Pregnancy & Birth Clubs <
Miscarriage & pregnancy loss
12/03/2013 at 13:12
12/03/2013 at 14:35
12/03/2013 at 15:28
14/03/2013 at 14:04
Thank you for the kind replies. It's been so, so hard.
14/03/2013 at 15:12
you poor thing, I can only imagine how you must be feeling! there is no explanation and there won't have been anything you could have done, it's just natures way! I hope you have family around you to support you at this sad and emotional time xx
15/03/2013 at 08:32
poppy i knw how you feel and you will not forget even if you can get preg now that child wont replace tht one you alredy lost. this pain wont go away u gonna leave with it until u die, you will always asking god why you, its hard now tht you know therez no baby in your tommy, you will ask your yourself what went wrong its not your fault i lost to babies and anybaby wont replace the onces tht i already lost. im trying again i dnt knw what will happen as its not easy to try it may take 7 years to get preg again im still young they say bt thats not the reason for loosing my baby. be strong but dont try to forget because you will never forget
24/03/2013 at 08:32
Hi Poppy, I've just gone through a similar experience. My 12 week scan showed that my baby died at 8 weeks and 5 days, I was given a choice and opted for surgery which was also an emotionally painful option as you're put in waiting rooms and wards with people that are still pregnant etc. I also feel completly crushed, I keep looking back and wondering if it was my fault, if there is more that I could have done. I know deep down that "these things happen" but the statistics don't make it feel any better - I'll never forget looking at that scan screen and seeing a big empty space where my baby should have been. My husband wants to TTC as soon as we can but I feel scared that it will happen again, like I'm cruelly trying to replach the baby that did't live and like any pregnancy joy will be overshadowed by what has already happened.
25/03/2013 at 22:07
Aww I'm sorry for you both. I'm not sure how recent it was for you, but with time you most likely will want to try again. I've had over a year since my most recent miscarriage and I can honestly say that I've accepted it. I'm not saying it doesn't hurt, but time does help heal.

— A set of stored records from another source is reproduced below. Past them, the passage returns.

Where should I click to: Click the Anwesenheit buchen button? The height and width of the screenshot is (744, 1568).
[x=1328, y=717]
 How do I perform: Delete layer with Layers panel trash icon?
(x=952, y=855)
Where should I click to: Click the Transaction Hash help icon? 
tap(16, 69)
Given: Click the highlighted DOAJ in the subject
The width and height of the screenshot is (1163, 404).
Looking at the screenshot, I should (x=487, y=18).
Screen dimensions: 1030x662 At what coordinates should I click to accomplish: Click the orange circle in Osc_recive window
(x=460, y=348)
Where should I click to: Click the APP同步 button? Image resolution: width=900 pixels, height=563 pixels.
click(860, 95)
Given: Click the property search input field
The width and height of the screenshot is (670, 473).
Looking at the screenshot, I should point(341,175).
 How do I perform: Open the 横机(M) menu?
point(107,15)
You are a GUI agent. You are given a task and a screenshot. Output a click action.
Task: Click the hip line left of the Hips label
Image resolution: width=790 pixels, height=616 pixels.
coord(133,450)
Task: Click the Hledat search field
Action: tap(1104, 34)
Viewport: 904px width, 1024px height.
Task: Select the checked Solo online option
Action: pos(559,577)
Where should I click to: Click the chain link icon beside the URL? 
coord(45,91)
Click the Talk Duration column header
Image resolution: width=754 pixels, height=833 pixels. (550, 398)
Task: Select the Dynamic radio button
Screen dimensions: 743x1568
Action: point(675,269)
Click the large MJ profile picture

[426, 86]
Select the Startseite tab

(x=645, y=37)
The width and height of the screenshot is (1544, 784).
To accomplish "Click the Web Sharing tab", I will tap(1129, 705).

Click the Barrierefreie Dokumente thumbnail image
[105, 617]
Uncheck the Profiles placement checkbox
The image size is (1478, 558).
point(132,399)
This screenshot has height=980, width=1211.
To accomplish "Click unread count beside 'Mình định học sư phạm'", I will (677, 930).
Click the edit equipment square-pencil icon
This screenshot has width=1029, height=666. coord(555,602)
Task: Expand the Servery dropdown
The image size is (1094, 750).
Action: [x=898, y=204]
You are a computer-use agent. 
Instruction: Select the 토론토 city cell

Newbie, I'm with you on the stats thing. Nothing was more annoying to me then reading them to hear that I was just one of the unlucky ones (one of the unlucky ones twice....how cruel). I stopped looking at the stats and looked at what the future could offer me.
26/03/2013 at 13:01
11/04/2013 at 19:50
Thank you Mrs Watson your comments are really sweet and very encouraging. To be quite honest I can't wait around too long to try again as I'll be 37 in July! The good news is that my period started yesterday so things seem to be back to normal after the surgery. Emotions still feel a little raw so maybe I'll let this cycle pass and see how we feel in another month.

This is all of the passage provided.